Julie has been an invited speaker for numerous conferences and seminars including the
CIO Forum & Executive IT Summit and the North Carolina Digital Government
Summit. Julie is a graduate of NC State University with a Bachelor of Science in Civil
Engineering - Construction Option. She is a Certified Government Chief Information
Office and registered Professional Engineer.
56. Jason Hibbets
Jason Hibbets is a senior community evangelist at Red Hat which means he is a
mash-up of a community manager and project manager for Opensource.com--a
publication and story-telling platform for open source communities. At night,
he puts on his cape, and is a Code for Raleigh brigade captain, CityCamp NC
co-chair, NC Datapalooza co-chair, and member of the Code for America
Brigade National Advisory Committee.
Jason is the author of a book, The foundation for an open source city--a resource for cities and citizens interested
in improving their government through civic hacking. While writing the book, he discovered his unknown super
power of building communities of passionate people.
Jason graduated from North Carolina State University and resides here in Raleigh with his wife, two kids, two
border collies, nine chickens, lots of tomato plants, and a lazy raccoon somewhere in an oak tree. In his copious
spare time, he enjoys surfing, running, gardening, traveling, watching football, sampling craft beer, and
participating in local government--not necessarily in that order, but close to it.
57. Todd Lewis
Todd Lewis is the Creator and Chair of All Things Open. He
has created some of the leading open source technology events
in the United States over the last decade, including All Things
Open (Raleigh/The Research Triangle Park), Great Wide Open
(Atlanta/Technology Square), and Open Source 101.

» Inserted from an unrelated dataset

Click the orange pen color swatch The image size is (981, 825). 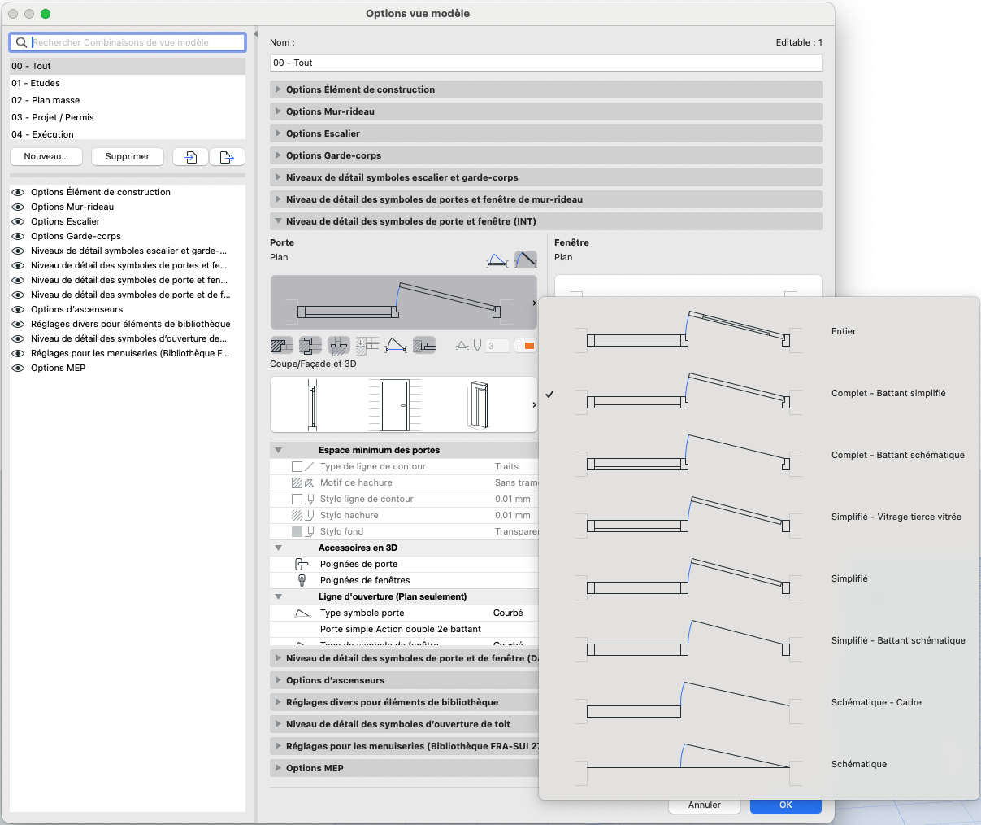coord(529,346)
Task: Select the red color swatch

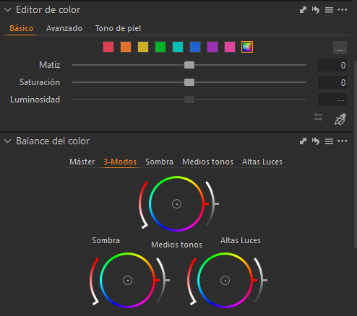Action: (108, 47)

Each has attracted thousands of attendees from all over the world and nearly every
major technology company in the country regularly participates. All Things Open
is now the largest open technology event on the U.S. east coast - more than 3,000
attendees are expected in 2017. He is a strong believer in open source technology
and believes it will be the dominant approach/methodology in the future.
58. Alex Meadows
Alex has a MBA in Business Intelligence from Saint Joseph’s University and a
Bachelors in Business Administration from Chowan University. Hobbies include:
writing, table-top roleplaying, board and video games, and working on improving his
patio garden.
Alex Meadows is a Principal Consultant with CSpring working
on business intelligence and decision support solutions. He has a
keen interest in working with open source technologies. Taking
his experiences from various industries, his goal is to build
solutions that answer not only the client’s current questions, but
also the questions they don’t know to ask yet.
59. Jim Salter
Jim Salter is Co-Owner and Chief Technology Officer at
Openoid, LLC. He has more than twenty years of experience
in the information technology industry, including sysadmin,
back-end developer, technical writer, and consulting. Jim also
served in the United States Navy specializing in nuclear power. Jim is a featured author
and writes for Ars Technica and Wirecutter, and has many publications.
Jim is an open source evangelist and has been providing open source solutions to clients
throughout his career. Jim wants the whole world to have better business continuity,
disaster recovery capability, and workflow efficiency. His career revolves around on
using the best tools at hand toward making that happen.